Михаил Челноков, народный депутат России (1993 г.):
Нет. Сергей Ервандович…Кургинян:
Нет? Извините.Челноков:
Я отнюдь не выразил сомнения в его дееспособности. Я был первым, кто поднял вопрос о его импичменте. У меня не было сомнений. Отнюдь!Кургинян:
Да. Пожалуйста, Ваше мнение.Челноков:
Переговоры не удались по одной простой причине. У Ельцина была в жизни только одна цель — патологическая жажда власти.
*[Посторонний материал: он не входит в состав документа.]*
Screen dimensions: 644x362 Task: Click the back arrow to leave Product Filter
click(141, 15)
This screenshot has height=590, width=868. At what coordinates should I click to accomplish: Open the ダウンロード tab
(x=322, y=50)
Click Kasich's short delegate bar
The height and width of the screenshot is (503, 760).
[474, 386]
Ни женщины, ни семья, ни друзья, ни конкретные реформы, ни Россия — больше ничего.Сванидзе:
Значит ли это, что Ельцин ушел из Кремля и отдал власть Путину, потому что им овладела безумная, неуправляемая жажда власти?Челноков:
Вы очень серьезно передернули вопрос, потому что Ельцин оставался у власти еще 8 лет, которых ему вполне хватило…Сванидзе:
За это время его жажда власти иссякла.Челноков:
Нет, к этому времени он понял, что его ответственность перед страной будет столь фантастически огромна, и страна может поставить вопрос о его уголовной ответственности и за расстрел парламента, в котором погибло полторы тысячи человек на самом деле. Я вам говорю реальную цифру, а не 146 человек. И за те реформы, которые привели и к обнищанию народа, и к тому, что приватизация дала абсолютно нулевой результат.Сванидзе:
Спасибо.Филатов:
Я думаю, никому не нужно говорить об этом.Кургинян:
Николай Карлович, можно я Вам дам два коротких разъяснения.Сванидзе:
Мне???Кургинян:
Вам…Сванидзе:
А! Разъяснения? Прошу вас.Кургинян:
Это Вам будет одно из них точно интересно.Сванидзе:
Прошу Вас.Кургинян:
Так вот я Вам говорю, один из самых близких ему людей мне сказал после операции…Сванидзе:
Ему — в смысле Борису Николаевичу?Кургинян:
Да, Борису Николаевичу… мне сказал: «Дальше все безнадежно». Я говорю: «Что — он теперь так нездоров?» «Нет, он потерял свою исключительную жажду власти». Речь шла, как Вы знаете, об этой операции на сердце. Он проснулся уже без нее. Это сказал один из самых близких ему людей.